Character data may be split across multiple handler calls

If you register a character data handler with XML_SetCharacterDataHandler(), you might expect that you would be called just once for each section of character data. Unfortunately you would be wrong. Expat can and will split up character data in an arbitrary manner, presenting each set of characters in separate calls. The introductory parser walkthrough shows an example of that, as the parser makes separate calls to the handler for a newline and for a pair of spaces.

Your character data handler will need to be able to cope with this potentially broken-up input. The usual approach is to accumulate characters into a user-defined data structure — the test suite has a good example of this in its CharData structure and support functions — and process the whole thing in one go using start and end element handlers. If you know how your character data will be structured, you may well be able to do better than that.

External entity sub-parsers must be created after parsing has started

There is a note in the description of XML_ExternalEntityParserCreate() in expat.h that is easy to miss:

XML_ExternalEntityParserCreate() can be called at any point after the first call to an ExternalEntityRefHandler [...]
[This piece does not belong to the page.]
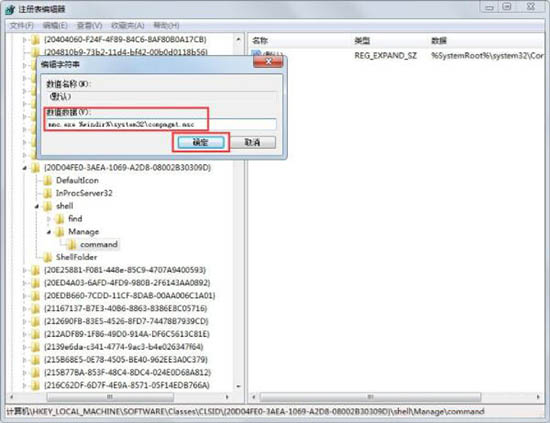Collapse the Manage key
This screenshot has width=550, height=423.
(49, 232)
Unfortunately this conflicts with a common programming pattern, that of creating everything ahead of time; in particular, creating sub-parsers before starting to parse the input, which will be well before any ExternalEntityRefHandler is called. This appears to work, but the sub-parsers will be unable to communicate their results back to the main parser.
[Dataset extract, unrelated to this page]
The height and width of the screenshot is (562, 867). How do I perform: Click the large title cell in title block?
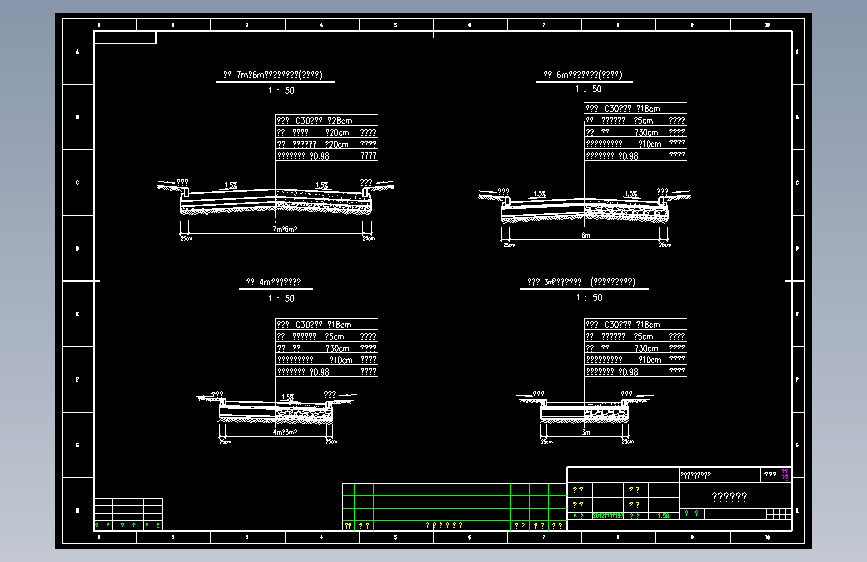[x=729, y=497]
There are a number of "fixes" to this issue that generally cause more serious problems of their own. The best solution is to do what expat.h says and not create a sub-parser until the appropriate handler is called. The test suite has a lot of examples of creating and disposing of parsers in the ExternalEntityRefHandler itself.

Strings pass to handlers are only temporary

Most of the handlers that users register are passed strings of one form or another. A start element handler, for instance, is passed the name of the element that has started and an array of attribute names and values. All of these strings are allocated in dynamic memory, so handlers should not store pointers to them for later use. If you really need one of these string parameters for later, make a copy of the string itself (and remember to free that when you're done!).

Element declaration handlers must free their content models

The description of the XML_ElementDeclHandler type in expat.h includes the following remark:

It's the caller's responsibility to free model when finished with it.

This is a little misleading; "the caller" in this context is the user's program, not the library as you might assume. It is up to the user code to call XML_FreeContentModel() on the model parameter passed to an element declaration handler, to free the dynamic memory used for the model.

Note that this does not mean that the content model must be freed in the element declaration handler itself. If the user wishes to keep content models around, for example to validate elements later on, they are perfectly at liberty to do so.

XML 1.1 and XML 1.0 Fifth Edition are not supported

Expat supports XML 1.0 Fourth Edition. It does not support:

If Expat is asked to parse documents that are targetting a version of the XML standard younger than XML 1.0 Fourth Edition, you may receive parse errors.